Stazione: “Dobbiamo riaffermare la legalità”
Scontiamo un grande ritardo e sottovalutazione del problema sicurezza. La politica di governo ha dormito.
L’arrivo dell’esercito in zona stazione a Reggio Emilia non è una vittoria di cui vantarsi. È una misura estrema che arriva troppo tardi, dopo anni in cui si è parlato del problema sicurezza senza mai affrontarlo davvero, soprattutto a causa dell’estrema opposizione della maggioranza alla misura in questione. È il minimo sindacale, il tentativo di contenere un’emergenza che era sotto gli occhi di tutti, segnalata più e più volte dai cittadini lasciati nell’indifferenza delle istituzioni,che si è lasciata degenerare fino a diventare ingestibile.
In queste ore si assiste a una corsa politica a chi ha avuto l’idea per primo, a chi può intestarsi il merito dell’arrivo dell’esercito,invece di pensare a ciò che dovrà essere fatto dopo l’arrivo dell’esercito e a come affrontare il disagio e la criminalità e soprattutto a prevenire che invece che debellati si spostino semplicemente da un’altra parte come già accaduto per le reggiane.

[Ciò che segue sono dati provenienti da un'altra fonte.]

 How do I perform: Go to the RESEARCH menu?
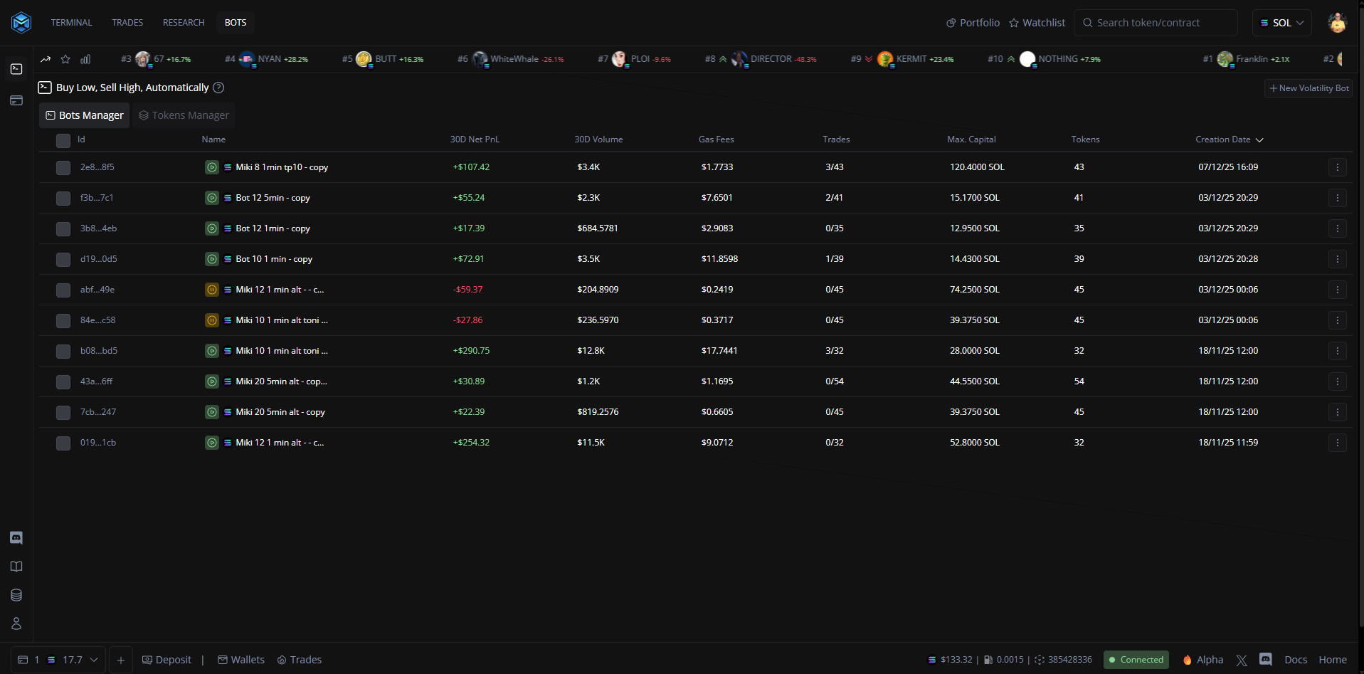coord(184,23)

L’esercizio è il punto di partenza
Se siamo arrivati a dover chiedere l’intervento dell’esercito è perché per anni il quartiere stazione è stato ignorato e lasciato a se stesso nonostante le continue segnalazioni dei cittadini esasperati a tal punto da voler svendere le proprie abitazioni o a denunciare in diretta nazionale di essere prigionieri nelle loro stesse case,del loro quartiere,di sicuro non una bella pubblicità per Reggio Emilia
L’intervento dell’esercito segna un punto di partenza. Non possiamo più permetterci di adagiarsi su soluzioni straordinarie che rischiano di diventare alibi per tornare all’inazione.
Serve una strategia strutturale
Serve un tavolo permanente, che coinvolga tutte le realtà istituzionali e sociali: prefettura, questura, associazioni, volontari, insegnanti dei corsi di lingua, operatori dei progetti di inclusione, chi lavora ogni giorno con chi vive il disagio sociale sulla propria pelle.
Sono loro, per primi, a sapere cosa funziona e cosa no. Sono loro che toccano con mano la realtà della marginalità, della povertà estrema, della migrazione senza tutele. Sono loro che possono dirci da dove cominciare davvero. A partire da un censimento reale delle persone che abitano – spesso invisibili – la zona stazione: nei garage, nei locali abbandonati, in strada.
A partire da un presidio sociosanitario stabile ed un potenziamento immediato delle forze dell’ordine, insomma politiche serie, concrete e continue, che diano un segnale forte ai residenti del quartiere e a tutta la città.
Ci vorranno anni per affrontare questo problema, ma se si continua a ricorrere soluzioni che limitino i danni senza una visione chiara di una soluzione del problema,gli anni diventeranno secoli,perché come già detto in precedenza i militari non sono la cura ma un palliativo,ad una situazione che non può e non deve mai più essere ignorata e che va affrontata ora per il bene della città ma soprattutto delle persone che la abitano, perché R eggio Emilia vuole e deve tornare ad essere “la città delle persone” ora più che mai.